The key flaw is that it is the ideologist rather than the more sensible and thoughtful part in Cllr David Green driving the policy, retaining high spending and high taxation, aimed directly at the ‘rich’, whose crime has been simply to have more money than the ‘poor’. Why should the Government punish those earning over £36,000 simply for earning a fair salary? I suspect he is falling into the same trap as Brown did by abolishing the 10p rate in the first place. He thought it’d be OK because of tax credits without having the foresight that there were so many who do not and cannot claim them. Taxing the rich is as ever a blunt instrument that will bludgeon everyone in that tax band, not just those City bosses who make up a tiny proportion of that section of Britain. He argues that the tax increase “won’t much damage the wider economy”, an argument that given the current financial climate could be seen to be optimistic. Lower incomes will get their tax relief but will have to spend that on paying off their own domestic bills or the credit cards such is the high cost of living. Those on higher incomes may well be able to cough up the taxes but they will have the same problems as those on lower incomes. It also ignores the economic rule known as the Laffer Curve where above a certain level, kicking up taxes can actually lead to lower tax revenues. Everyone is finding it hard, not just the poor and it is wrong to ignore those on middle earnings.

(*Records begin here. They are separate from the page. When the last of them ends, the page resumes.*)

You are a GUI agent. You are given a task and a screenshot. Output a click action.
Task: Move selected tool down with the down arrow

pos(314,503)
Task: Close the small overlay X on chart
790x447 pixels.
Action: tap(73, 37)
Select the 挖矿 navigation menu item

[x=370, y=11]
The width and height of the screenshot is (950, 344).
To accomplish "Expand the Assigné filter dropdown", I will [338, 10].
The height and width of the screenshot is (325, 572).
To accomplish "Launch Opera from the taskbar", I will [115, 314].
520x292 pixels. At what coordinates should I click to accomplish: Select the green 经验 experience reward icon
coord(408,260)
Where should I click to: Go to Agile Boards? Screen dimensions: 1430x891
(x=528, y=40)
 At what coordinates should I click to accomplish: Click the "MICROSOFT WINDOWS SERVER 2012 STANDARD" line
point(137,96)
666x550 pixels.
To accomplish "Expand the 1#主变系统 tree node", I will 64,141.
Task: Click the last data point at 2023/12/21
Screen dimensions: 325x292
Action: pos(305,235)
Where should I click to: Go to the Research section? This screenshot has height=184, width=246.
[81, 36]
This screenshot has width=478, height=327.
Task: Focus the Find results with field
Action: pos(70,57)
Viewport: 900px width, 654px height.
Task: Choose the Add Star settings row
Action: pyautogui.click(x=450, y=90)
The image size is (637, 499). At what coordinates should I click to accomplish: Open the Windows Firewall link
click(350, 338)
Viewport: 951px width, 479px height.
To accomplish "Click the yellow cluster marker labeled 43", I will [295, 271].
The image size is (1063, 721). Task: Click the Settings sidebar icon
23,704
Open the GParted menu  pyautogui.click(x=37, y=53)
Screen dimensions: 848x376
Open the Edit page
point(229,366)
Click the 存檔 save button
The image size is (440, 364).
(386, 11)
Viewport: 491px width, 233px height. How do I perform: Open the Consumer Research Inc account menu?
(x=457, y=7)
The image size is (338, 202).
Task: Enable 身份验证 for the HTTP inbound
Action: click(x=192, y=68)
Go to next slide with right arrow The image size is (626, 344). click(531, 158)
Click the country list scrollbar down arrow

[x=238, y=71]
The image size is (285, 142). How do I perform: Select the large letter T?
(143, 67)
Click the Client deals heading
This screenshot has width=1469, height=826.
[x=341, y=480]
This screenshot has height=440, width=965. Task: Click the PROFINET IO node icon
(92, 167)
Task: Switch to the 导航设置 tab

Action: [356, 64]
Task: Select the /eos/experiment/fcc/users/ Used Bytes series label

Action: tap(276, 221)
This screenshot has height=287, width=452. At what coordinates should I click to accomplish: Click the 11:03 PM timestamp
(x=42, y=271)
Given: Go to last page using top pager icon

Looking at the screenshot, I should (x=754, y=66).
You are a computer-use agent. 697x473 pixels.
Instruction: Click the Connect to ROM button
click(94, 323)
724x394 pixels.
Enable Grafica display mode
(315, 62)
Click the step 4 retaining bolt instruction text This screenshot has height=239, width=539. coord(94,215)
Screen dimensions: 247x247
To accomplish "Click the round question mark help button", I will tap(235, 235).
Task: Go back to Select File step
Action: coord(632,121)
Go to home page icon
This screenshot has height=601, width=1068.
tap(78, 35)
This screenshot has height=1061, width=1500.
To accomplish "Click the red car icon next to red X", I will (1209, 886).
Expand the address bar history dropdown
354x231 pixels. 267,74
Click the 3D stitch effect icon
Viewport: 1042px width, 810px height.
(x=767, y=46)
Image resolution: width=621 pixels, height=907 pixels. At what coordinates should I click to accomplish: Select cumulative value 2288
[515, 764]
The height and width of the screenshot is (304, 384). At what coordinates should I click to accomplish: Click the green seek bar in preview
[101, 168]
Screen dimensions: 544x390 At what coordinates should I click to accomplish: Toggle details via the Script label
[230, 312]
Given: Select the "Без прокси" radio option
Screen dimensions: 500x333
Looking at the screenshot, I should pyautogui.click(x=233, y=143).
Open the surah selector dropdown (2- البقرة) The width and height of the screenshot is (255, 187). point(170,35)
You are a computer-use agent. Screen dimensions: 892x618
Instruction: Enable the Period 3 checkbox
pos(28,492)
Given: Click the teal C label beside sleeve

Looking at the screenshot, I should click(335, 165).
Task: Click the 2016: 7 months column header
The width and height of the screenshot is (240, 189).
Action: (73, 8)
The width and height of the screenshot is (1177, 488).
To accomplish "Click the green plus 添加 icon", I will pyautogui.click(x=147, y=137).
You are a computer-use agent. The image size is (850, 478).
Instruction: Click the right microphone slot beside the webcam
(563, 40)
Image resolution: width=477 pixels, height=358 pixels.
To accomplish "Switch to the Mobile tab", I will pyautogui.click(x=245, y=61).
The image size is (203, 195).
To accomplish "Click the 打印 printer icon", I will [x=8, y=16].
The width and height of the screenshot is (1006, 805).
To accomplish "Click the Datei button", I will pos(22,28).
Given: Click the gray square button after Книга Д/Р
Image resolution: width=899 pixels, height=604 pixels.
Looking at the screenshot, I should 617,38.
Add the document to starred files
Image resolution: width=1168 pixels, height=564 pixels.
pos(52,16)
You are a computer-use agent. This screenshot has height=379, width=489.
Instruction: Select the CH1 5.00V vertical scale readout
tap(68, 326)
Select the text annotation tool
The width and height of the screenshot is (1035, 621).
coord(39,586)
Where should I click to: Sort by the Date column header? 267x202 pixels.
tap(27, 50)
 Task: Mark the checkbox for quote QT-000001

A key issue ignored is that of high levels of spending requiring such high taxation in the first place. We need effective public services and they need to be funded by the taxpayer, but that investment must be targeted where it is needed, rather than sprayed everywhere without consideration of the potential damage being caused by such profligacy. The Government plans on spending £618 billion of taxpayer’s money on the various departments in this financial year, with an eye wateringly high £169 billion on social protection. That’s over 27% of all Government spending going on benefits and other such spending and the equivalent of spending on defence, education, transport, housing and the environment combined. A radical spending review and sensible cutting back on the fat in public spending could lead to tens of billions freed up to allow changes to reinvigorate the economy. Furthermore, such changes can be made without hurting frontline public services.
Where is the ambition? An increase to the personal tax allowance of £1200 will undo some of the damage caused by Labour and will pay off some of the money the Treasury has stealthily taken from them through fiscal drag but effectively its just putting things the way they were and for some it will take a long time to get full recompense. In the meantime, Labour has blown the extra tax revenue already and has moved onto eating heavily into borrowing.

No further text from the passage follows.